Emerging-market currencies and stocks rose as expectations of an imminent US monetary policy easing pushed the dollar lower and strengthened investor appetite for riskier assets.
The MSCI gauge for developing-markets equities rose 0.6%, while the index tracking currencies was up 0.2%. Chinese big-tech companies, including Alibaba Group Holdings Ltd. and Tencent Holdings Ltd., were the main drivers of equity gains, while Asian currencies also outperformed peers.
Developing economies are benefiting from increasing odds of an interest-rate cut by the Federal Reserve, with traders now fully pricing in a quarter-point reduction this month. Some strategists even see a chance of a bigger half-point move.
“The central bankers kicked off the last interest rate cut cycle almost exactly a year ago in exactly the same way,” Thu Lan Nguyen, head of FX and commodity research at Commerzbank AG, said in a note. “Considering the current situation on the labor market, which has deteriorated dramatically compared to that time, another sharp interest rate cut would only be consistent.”

Emerging-market assets have rallied this year, with the equity benchmark rising every month through August. Carry trades also offered attractive returns, while local bond funds continued to register inflows.
In emerging-market currencies, Thai baht was the best performer on Monday, rising 1% against the dollar to a four-year high.
Elsewhere in Asia, investors monitored political risks, after Indonesian President Prabowo Subianto removed Finance Minister Sri Mulyani Indrawati from her post.
Later on Monday, investors will await the outcome of a virtual BRICS summit convened by Brazil to discuss Donald Trump’s trade policy.
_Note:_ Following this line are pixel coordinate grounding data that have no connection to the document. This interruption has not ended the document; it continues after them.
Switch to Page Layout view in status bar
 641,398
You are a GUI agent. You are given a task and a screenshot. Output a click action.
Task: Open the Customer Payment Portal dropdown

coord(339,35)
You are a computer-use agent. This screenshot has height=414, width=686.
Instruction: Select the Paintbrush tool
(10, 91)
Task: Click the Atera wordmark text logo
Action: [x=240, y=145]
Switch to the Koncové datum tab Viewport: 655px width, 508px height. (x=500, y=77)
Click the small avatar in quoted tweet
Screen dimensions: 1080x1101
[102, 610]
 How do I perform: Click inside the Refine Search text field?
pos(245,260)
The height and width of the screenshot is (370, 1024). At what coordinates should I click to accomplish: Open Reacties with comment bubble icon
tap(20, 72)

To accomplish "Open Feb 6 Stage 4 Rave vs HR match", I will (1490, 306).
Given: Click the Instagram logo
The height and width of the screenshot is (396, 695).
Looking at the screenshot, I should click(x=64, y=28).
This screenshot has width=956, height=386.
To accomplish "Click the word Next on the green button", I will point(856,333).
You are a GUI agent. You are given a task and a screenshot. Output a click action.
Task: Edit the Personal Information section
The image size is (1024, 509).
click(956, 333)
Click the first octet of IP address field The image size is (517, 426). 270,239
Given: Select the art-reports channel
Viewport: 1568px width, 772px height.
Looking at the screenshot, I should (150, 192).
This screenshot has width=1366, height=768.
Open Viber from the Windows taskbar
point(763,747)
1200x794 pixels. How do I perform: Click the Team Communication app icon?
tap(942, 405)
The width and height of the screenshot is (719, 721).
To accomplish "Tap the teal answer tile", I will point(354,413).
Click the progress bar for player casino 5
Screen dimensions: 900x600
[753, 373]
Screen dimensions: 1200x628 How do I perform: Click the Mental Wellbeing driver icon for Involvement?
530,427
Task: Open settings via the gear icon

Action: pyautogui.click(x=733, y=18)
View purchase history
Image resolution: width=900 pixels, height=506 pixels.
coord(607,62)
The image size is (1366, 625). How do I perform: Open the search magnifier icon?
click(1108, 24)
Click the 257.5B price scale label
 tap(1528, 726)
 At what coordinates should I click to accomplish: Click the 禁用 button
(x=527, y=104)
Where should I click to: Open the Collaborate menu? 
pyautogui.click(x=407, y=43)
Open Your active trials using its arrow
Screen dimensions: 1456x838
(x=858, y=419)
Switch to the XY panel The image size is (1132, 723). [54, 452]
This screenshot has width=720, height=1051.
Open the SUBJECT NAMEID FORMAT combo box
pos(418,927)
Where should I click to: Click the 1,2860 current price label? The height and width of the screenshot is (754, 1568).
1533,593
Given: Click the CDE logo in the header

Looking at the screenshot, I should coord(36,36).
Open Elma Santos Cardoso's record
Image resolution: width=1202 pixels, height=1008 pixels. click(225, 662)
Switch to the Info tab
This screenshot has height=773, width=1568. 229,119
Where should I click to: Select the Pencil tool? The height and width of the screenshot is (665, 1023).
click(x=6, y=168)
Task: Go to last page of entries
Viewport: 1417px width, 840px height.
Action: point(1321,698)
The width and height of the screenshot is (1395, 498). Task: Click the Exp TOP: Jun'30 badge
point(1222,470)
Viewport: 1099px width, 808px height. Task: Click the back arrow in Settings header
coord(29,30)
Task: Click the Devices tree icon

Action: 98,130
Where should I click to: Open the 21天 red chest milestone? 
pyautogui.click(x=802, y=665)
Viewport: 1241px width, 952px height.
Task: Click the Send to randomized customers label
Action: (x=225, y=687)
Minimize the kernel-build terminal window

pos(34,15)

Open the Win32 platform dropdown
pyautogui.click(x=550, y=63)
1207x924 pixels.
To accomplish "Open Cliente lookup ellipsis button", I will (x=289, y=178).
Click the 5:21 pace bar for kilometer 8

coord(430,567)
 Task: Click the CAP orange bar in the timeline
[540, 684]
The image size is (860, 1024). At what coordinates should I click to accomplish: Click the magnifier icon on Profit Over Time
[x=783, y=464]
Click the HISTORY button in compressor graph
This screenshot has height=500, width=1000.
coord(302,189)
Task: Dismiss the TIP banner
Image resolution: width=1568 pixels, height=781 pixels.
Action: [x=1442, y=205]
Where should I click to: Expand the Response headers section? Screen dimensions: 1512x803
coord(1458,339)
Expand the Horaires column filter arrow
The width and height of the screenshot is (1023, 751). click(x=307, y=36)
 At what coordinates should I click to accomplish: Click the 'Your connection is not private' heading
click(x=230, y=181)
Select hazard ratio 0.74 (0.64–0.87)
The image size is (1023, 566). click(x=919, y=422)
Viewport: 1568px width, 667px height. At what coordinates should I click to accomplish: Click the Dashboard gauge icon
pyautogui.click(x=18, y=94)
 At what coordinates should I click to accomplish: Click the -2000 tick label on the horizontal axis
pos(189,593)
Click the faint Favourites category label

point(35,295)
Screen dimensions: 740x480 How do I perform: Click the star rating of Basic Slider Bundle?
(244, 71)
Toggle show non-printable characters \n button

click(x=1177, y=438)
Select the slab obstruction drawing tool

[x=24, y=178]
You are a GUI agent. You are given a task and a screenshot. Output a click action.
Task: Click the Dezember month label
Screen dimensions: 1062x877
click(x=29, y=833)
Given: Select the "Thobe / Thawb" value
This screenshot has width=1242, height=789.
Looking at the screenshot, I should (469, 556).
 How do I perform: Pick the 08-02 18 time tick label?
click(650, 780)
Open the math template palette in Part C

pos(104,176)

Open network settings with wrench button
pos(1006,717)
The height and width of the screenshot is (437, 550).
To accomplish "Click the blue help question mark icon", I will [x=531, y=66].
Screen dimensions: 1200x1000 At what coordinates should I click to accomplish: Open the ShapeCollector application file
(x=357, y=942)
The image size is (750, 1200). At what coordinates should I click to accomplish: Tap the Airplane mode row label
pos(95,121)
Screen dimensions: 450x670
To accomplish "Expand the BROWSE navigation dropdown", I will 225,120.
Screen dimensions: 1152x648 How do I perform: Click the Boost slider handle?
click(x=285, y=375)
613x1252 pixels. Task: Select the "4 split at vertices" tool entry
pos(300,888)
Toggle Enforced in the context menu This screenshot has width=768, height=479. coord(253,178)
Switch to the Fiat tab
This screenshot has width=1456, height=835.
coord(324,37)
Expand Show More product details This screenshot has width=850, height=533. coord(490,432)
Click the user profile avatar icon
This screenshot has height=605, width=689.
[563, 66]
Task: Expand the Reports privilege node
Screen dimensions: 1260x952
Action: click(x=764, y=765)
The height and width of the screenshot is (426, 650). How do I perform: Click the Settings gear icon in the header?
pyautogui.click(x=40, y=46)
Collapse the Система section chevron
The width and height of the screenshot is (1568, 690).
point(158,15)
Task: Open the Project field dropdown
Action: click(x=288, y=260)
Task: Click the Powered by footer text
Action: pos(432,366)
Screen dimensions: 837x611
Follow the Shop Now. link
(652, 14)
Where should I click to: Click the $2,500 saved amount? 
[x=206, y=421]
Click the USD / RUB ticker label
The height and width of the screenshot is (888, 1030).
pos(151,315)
The key data highlights include US inflation numbers that could further shape expectations of the monetary policy outlook.
“Markets remain concerned about tariff-driven inflation,” wrote Christopher Wong, senior foreign-exchange strategist at Oversea-Chinese Banking Corp., adding that any unexpected price increases could unsettle US dollar bears.
In credit markets, Argentina’s dollar bonds fell the most among peers on Monday after President Javier Milei’s defeat in a key provincial election deepened concerns around political support for his economic agenda. Sovereign notes dropped across the curve, with bonds maturing in 2035 falling more than 5 cents on the dollar to trade at around 56 cents.
Meanwhile, Saudi Arabia’s sovereign wealth fund is set to sell international bonds to help finance its massive investment plans, joining an issuance rush fueled by high appetite for emerging-market assets.